**WORK TO BE COMPLETED**
Every entry must be given again exactly as it is written.

**INFORMATION SUPPLIED**
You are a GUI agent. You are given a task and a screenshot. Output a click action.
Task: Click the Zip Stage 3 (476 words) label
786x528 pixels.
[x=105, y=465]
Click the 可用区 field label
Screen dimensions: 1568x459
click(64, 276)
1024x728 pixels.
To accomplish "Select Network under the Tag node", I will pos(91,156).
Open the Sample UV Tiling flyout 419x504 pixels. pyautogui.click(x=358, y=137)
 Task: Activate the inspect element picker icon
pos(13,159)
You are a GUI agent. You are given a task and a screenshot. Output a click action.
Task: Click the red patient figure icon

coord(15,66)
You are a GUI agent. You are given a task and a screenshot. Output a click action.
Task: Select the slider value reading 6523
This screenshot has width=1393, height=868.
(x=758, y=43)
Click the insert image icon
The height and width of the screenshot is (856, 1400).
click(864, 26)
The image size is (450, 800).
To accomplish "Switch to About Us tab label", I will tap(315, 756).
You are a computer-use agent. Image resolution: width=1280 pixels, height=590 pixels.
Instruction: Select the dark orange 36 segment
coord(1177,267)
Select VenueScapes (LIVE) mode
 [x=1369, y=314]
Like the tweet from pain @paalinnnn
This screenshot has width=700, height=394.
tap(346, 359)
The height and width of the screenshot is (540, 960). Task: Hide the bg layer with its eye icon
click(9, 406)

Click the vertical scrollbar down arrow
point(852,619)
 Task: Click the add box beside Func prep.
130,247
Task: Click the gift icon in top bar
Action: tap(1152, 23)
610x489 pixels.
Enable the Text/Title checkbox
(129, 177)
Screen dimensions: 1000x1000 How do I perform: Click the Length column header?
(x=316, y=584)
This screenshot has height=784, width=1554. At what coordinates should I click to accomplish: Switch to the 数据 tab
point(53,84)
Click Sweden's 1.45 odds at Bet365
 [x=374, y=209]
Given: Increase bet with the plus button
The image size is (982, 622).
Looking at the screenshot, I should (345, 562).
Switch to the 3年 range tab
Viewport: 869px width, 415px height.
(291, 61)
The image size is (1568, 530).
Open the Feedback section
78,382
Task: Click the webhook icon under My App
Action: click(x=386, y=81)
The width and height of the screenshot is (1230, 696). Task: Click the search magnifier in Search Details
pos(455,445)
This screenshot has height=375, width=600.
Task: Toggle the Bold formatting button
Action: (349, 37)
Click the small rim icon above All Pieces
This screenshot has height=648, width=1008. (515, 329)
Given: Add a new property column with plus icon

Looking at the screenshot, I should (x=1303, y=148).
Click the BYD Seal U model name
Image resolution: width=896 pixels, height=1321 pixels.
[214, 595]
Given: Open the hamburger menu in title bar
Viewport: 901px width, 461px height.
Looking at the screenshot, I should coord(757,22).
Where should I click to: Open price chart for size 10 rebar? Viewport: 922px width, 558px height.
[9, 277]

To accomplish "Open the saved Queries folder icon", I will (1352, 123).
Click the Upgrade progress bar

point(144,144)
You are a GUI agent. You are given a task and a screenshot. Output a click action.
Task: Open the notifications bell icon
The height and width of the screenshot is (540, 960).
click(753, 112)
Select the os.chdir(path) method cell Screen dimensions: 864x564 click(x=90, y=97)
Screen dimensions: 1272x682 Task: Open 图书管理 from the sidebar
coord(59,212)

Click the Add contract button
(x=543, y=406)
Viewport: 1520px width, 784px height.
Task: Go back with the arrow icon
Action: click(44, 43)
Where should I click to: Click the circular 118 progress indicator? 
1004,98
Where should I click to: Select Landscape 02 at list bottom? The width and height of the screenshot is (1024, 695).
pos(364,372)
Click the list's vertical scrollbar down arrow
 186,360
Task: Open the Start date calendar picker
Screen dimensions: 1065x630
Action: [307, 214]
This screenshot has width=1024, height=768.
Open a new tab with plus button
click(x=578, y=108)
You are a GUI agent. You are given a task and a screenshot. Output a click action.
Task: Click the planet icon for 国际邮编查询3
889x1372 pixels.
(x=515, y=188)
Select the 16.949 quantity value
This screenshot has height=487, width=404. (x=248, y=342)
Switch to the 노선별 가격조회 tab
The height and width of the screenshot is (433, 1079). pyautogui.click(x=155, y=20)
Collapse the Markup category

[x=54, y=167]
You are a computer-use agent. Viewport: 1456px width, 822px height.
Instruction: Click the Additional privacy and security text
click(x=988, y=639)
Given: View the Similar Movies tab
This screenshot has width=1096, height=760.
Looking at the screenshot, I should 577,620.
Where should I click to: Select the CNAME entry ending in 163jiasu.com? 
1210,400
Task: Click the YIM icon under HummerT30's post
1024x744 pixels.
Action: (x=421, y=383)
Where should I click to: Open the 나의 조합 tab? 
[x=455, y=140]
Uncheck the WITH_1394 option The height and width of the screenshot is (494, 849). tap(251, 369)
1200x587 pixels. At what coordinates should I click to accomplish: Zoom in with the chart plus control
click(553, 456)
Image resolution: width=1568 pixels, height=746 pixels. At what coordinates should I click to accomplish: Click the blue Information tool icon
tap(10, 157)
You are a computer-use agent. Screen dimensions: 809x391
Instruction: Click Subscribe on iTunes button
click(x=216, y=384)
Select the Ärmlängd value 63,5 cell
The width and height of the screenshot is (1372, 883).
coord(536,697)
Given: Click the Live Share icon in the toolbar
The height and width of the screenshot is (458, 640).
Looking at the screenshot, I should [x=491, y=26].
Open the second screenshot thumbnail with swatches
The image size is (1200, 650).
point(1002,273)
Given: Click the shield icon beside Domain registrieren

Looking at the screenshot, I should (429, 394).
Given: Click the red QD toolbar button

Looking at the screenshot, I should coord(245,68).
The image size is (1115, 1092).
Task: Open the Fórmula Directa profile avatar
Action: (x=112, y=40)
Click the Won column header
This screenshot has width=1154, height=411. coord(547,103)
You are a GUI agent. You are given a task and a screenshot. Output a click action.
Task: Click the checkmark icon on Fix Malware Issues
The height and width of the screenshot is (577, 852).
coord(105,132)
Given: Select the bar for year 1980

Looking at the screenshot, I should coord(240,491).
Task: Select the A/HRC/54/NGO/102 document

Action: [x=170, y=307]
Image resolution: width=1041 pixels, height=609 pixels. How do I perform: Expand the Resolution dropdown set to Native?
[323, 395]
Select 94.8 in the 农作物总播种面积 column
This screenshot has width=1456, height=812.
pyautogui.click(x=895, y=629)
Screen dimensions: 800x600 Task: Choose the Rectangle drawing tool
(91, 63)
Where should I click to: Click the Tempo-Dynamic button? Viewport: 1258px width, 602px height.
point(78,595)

**EXERCISE RESULT**
You are a GUI agent. You are given a task and a screenshot. Output a click action.
Task: Click the Zip Stage 3 (476 words) label
786x528 pixels.
[x=105, y=465]
Click the 可用区 field label
Screen dimensions: 1568x459
click(64, 276)
1024x728 pixels.
To accomplish "Select Network under the Tag node", I will pos(91,156).
Open the Sample UV Tiling flyout 419x504 pixels. pyautogui.click(x=358, y=137)
 Task: Activate the inspect element picker icon
pos(13,159)
You are a GUI agent. You are given a task and a screenshot. Output a click action.
Task: Click the red patient figure icon

coord(15,66)
You are a GUI agent. You are given a task and a screenshot. Output a click action.
Task: Select the slider value reading 6523
This screenshot has width=1393, height=868.
(x=758, y=43)
Click the insert image icon
The height and width of the screenshot is (856, 1400).
click(864, 26)
The image size is (450, 800).
To accomplish "Switch to About Us tab label", I will tap(315, 756).
You are a computer-use agent. Image resolution: width=1280 pixels, height=590 pixels.
Instruction: Select the dark orange 36 segment
coord(1177,267)
Select VenueScapes (LIVE) mode
 [x=1369, y=314]
Like the tweet from pain @paalinnnn
This screenshot has width=700, height=394.
tap(346, 359)
The height and width of the screenshot is (540, 960). Task: Hide the bg layer with its eye icon
click(9, 406)

Click the vertical scrollbar down arrow
point(852,619)
 Task: Click the add box beside Func prep.
130,247
Task: Click the gift icon in top bar
Action: tap(1152, 23)
610x489 pixels.
Enable the Text/Title checkbox
(129, 177)
Screen dimensions: 1000x1000 How do I perform: Click the Length column header?
(x=316, y=584)
This screenshot has height=784, width=1554. At what coordinates should I click to accomplish: Switch to the 数据 tab
point(53,84)
Click Sweden's 1.45 odds at Bet365
 [x=374, y=209]
Given: Increase bet with the plus button
The image size is (982, 622).
Looking at the screenshot, I should (345, 562).
Switch to the 3年 range tab
Viewport: 869px width, 415px height.
(291, 61)
The image size is (1568, 530).
Open the Feedback section
78,382
Task: Click the webhook icon under My App
Action: click(x=386, y=81)
The width and height of the screenshot is (1230, 696). Task: Click the search magnifier in Search Details
pos(455,445)
This screenshot has height=375, width=600.
Task: Toggle the Bold formatting button
Action: (349, 37)
Click the small rim icon above All Pieces
This screenshot has height=648, width=1008. (515, 329)
Given: Add a new property column with plus icon

Looking at the screenshot, I should (x=1303, y=148).
Click the BYD Seal U model name
Image resolution: width=896 pixels, height=1321 pixels.
[214, 595]
Given: Open the hamburger menu in title bar
Viewport: 901px width, 461px height.
Looking at the screenshot, I should coord(757,22).
Where should I click to: Open price chart for size 10 rebar? Viewport: 922px width, 558px height.
[9, 277]

To accomplish "Open the saved Queries folder icon", I will (1352, 123).
Click the Upgrade progress bar

point(144,144)
You are a GUI agent. You are given a task and a screenshot. Output a click action.
Task: Open the notifications bell icon
The height and width of the screenshot is (540, 960).
click(753, 112)
Select the os.chdir(path) method cell Screen dimensions: 864x564 click(x=90, y=97)
Screen dimensions: 1272x682 Task: Open 图书管理 from the sidebar
coord(59,212)

Click the Add contract button
(x=543, y=406)
Viewport: 1520px width, 784px height.
Task: Go back with the arrow icon
Action: click(44, 43)
Where should I click to: Click the circular 118 progress indicator? 
1004,98
Where should I click to: Select Landscape 02 at list bottom? The width and height of the screenshot is (1024, 695).
pos(364,372)
Click the list's vertical scrollbar down arrow
 186,360
Task: Open the Start date calendar picker
Screen dimensions: 1065x630
Action: [307, 214]
This screenshot has width=1024, height=768.
Open a new tab with plus button
click(x=578, y=108)
You are a GUI agent. You are given a task and a screenshot. Output a click action.
Task: Click the planet icon for 国际邮编查询3
889x1372 pixels.
(x=515, y=188)
Select the 16.949 quantity value
This screenshot has height=487, width=404. (x=248, y=342)
Switch to the 노선별 가격조회 tab
The height and width of the screenshot is (433, 1079). pyautogui.click(x=155, y=20)
Collapse the Markup category

[x=54, y=167]
You are a computer-use agent. Viewport: 1456px width, 822px height.
Instruction: Click the Additional privacy and security text
click(x=988, y=639)
Given: View the Similar Movies tab
This screenshot has width=1096, height=760.
Looking at the screenshot, I should 577,620.
Where should I click to: Select the CNAME entry ending in 163jiasu.com? 
1210,400
Task: Click the YIM icon under HummerT30's post
1024x744 pixels.
Action: (x=421, y=383)
Where should I click to: Open the 나의 조합 tab? 
[x=455, y=140]
Uncheck the WITH_1394 option The height and width of the screenshot is (494, 849). tap(251, 369)
1200x587 pixels. At what coordinates should I click to accomplish: Zoom in with the chart plus control
click(553, 456)
Image resolution: width=1568 pixels, height=746 pixels. At what coordinates should I click to accomplish: Click the blue Information tool icon
tap(10, 157)
You are a computer-use agent. Screen dimensions: 809x391
Instruction: Click Subscribe on iTunes button
click(x=216, y=384)
Select the Ärmlängd value 63,5 cell
The width and height of the screenshot is (1372, 883).
coord(536,697)
Given: Click the Live Share icon in the toolbar
The height and width of the screenshot is (458, 640).
Looking at the screenshot, I should [x=491, y=26].
Open the second screenshot thumbnail with swatches
The image size is (1200, 650).
point(1002,273)
Given: Click the shield icon beside Domain registrieren

Looking at the screenshot, I should (429, 394).
Given: Click the red QD toolbar button

Looking at the screenshot, I should coord(245,68).
The image size is (1115, 1092).
Task: Open the Fórmula Directa profile avatar
Action: (x=112, y=40)
Click the Won column header
This screenshot has width=1154, height=411. coord(547,103)
You are a GUI agent. You are given a task and a screenshot. Output a click action.
Task: Click the checkmark icon on Fix Malware Issues
The height and width of the screenshot is (577, 852).
coord(105,132)
Given: Select the bar for year 1980

Looking at the screenshot, I should coord(240,491).
Task: Select the A/HRC/54/NGO/102 document

Action: [x=170, y=307]
Image resolution: width=1041 pixels, height=609 pixels. How do I perform: Expand the Resolution dropdown set to Native?
[323, 395]
Select 94.8 in the 农作物总播种面积 column
This screenshot has width=1456, height=812.
pyautogui.click(x=895, y=629)
Screen dimensions: 800x600 Task: Choose the Rectangle drawing tool
(91, 63)
Where should I click to: Click the Tempo-Dynamic button? Viewport: 1258px width, 602px height.
point(78,595)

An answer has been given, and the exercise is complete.